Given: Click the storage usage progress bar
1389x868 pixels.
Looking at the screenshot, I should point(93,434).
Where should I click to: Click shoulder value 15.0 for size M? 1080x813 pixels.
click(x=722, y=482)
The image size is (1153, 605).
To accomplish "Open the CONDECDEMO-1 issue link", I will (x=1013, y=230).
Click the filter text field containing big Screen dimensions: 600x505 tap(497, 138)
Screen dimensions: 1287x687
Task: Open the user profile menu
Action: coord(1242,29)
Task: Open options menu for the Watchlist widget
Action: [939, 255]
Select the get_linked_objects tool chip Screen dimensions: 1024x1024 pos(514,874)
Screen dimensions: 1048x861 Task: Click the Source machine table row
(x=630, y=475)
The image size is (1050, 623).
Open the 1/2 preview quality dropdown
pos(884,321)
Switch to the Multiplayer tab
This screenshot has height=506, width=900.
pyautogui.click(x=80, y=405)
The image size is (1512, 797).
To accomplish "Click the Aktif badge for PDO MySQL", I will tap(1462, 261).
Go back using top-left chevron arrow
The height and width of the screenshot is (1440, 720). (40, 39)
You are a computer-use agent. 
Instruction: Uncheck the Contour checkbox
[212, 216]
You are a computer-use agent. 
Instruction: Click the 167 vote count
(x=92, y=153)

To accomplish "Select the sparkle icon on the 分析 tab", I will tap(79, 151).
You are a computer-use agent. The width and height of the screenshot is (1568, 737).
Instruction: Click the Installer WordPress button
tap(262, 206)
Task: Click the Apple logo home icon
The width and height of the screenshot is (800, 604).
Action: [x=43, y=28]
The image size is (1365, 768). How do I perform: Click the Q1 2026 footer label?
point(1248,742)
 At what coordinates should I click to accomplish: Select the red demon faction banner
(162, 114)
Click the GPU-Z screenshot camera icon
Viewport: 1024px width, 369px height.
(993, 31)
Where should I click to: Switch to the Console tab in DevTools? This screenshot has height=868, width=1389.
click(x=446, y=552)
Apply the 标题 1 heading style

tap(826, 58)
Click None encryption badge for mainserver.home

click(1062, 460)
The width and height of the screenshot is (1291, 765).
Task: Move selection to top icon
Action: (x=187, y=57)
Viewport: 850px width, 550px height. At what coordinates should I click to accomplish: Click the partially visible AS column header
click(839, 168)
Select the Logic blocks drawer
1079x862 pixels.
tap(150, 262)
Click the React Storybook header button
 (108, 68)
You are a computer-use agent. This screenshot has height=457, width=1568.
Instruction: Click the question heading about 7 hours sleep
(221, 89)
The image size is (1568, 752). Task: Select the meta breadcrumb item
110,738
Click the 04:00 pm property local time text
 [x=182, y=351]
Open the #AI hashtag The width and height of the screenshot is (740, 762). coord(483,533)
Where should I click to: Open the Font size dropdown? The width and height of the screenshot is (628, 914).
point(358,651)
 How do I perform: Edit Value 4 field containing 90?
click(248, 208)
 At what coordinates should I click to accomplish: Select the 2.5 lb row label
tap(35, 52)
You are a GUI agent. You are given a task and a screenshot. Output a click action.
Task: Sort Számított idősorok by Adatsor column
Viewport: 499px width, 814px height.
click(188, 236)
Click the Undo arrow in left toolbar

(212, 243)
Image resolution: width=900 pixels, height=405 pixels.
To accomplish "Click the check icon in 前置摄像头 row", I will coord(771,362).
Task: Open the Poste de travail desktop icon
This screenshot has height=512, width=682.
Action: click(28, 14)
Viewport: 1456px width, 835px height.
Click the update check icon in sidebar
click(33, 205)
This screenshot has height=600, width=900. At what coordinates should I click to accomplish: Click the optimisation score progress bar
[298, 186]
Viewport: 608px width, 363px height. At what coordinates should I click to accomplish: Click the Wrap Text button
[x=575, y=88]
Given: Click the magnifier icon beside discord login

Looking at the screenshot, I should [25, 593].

OBJECTIVE. Reproduce the entire listing above with "Instruction" replaced by "Goal" at every occurrence, keeping everything else the same.

SOLUTION FOR THIS TASK.
Given: Click the storage usage progress bar
1389x868 pixels.
Looking at the screenshot, I should point(93,434).
Where should I click to: Click shoulder value 15.0 for size M? 1080x813 pixels.
click(x=722, y=482)
The image size is (1153, 605).
To accomplish "Open the CONDECDEMO-1 issue link", I will (x=1013, y=230).
Click the filter text field containing big Screen dimensions: 600x505 tap(497, 138)
Screen dimensions: 1287x687
Task: Open the user profile menu
Action: coord(1242,29)
Task: Open options menu for the Watchlist widget
Action: [939, 255]
Select the get_linked_objects tool chip Screen dimensions: 1024x1024 pos(514,874)
Screen dimensions: 1048x861 Task: Click the Source machine table row
(x=630, y=475)
The image size is (1050, 623).
Open the 1/2 preview quality dropdown
pos(884,321)
Switch to the Multiplayer tab
This screenshot has height=506, width=900.
pyautogui.click(x=80, y=405)
The image size is (1512, 797).
To accomplish "Click the Aktif badge for PDO MySQL", I will tap(1462, 261).
Go back using top-left chevron arrow
The height and width of the screenshot is (1440, 720). (40, 39)
You are a computer-use agent. 
Goal: Uncheck the Contour checkbox
[212, 216]
You are a computer-use agent. 
Goal: Click the 167 vote count
(x=92, y=153)

To accomplish "Select the sparkle icon on the 分析 tab", I will tap(79, 151).
You are a computer-use agent. The width and height of the screenshot is (1568, 737).
Goal: Click the Installer WordPress button
tap(262, 206)
Task: Click the Apple logo home icon
The width and height of the screenshot is (800, 604).
Action: [x=43, y=28]
The image size is (1365, 768). How do I perform: Click the Q1 2026 footer label?
point(1248,742)
 At what coordinates should I click to accomplish: Select the red demon faction banner
(162, 114)
Click the GPU-Z screenshot camera icon
Viewport: 1024px width, 369px height.
(993, 31)
Where should I click to: Switch to the Console tab in DevTools? This screenshot has height=868, width=1389.
click(x=446, y=552)
Apply the 标题 1 heading style

tap(826, 58)
Click None encryption badge for mainserver.home

click(1062, 460)
The width and height of the screenshot is (1291, 765).
Task: Move selection to top icon
Action: (x=187, y=57)
Viewport: 850px width, 550px height. At what coordinates should I click to accomplish: Click the partially visible AS column header
click(839, 168)
Select the Logic blocks drawer
1079x862 pixels.
tap(150, 262)
Click the React Storybook header button
 (108, 68)
You are a computer-use agent. This screenshot has height=457, width=1568.
Goal: Click the question heading about 7 hours sleep
(221, 89)
The image size is (1568, 752). Task: Select the meta breadcrumb item
110,738
Click the 04:00 pm property local time text
 [x=182, y=351]
Open the #AI hashtag The width and height of the screenshot is (740, 762). coord(483,533)
Where should I click to: Open the Font size dropdown? The width and height of the screenshot is (628, 914).
point(358,651)
 How do I perform: Edit Value 4 field containing 90?
click(248, 208)
 At what coordinates should I click to accomplish: Select the 2.5 lb row label
tap(35, 52)
You are a GUI agent. You are given a task and a screenshot. Output a click action.
Task: Sort Számított idősorok by Adatsor column
Viewport: 499px width, 814px height.
click(188, 236)
Click the Undo arrow in left toolbar

(212, 243)
Image resolution: width=900 pixels, height=405 pixels.
To accomplish "Click the check icon in 前置摄像头 row", I will coord(771,362).
Task: Open the Poste de travail desktop icon
This screenshot has height=512, width=682.
Action: click(28, 14)
Viewport: 1456px width, 835px height.
Click the update check icon in sidebar
click(33, 205)
This screenshot has height=600, width=900. At what coordinates should I click to accomplish: Click the optimisation score progress bar
[298, 186]
Viewport: 608px width, 363px height. At what coordinates should I click to accomplish: Click the Wrap Text button
[x=575, y=88]
Given: Click the magnifier icon beside discord login

Looking at the screenshot, I should [25, 593].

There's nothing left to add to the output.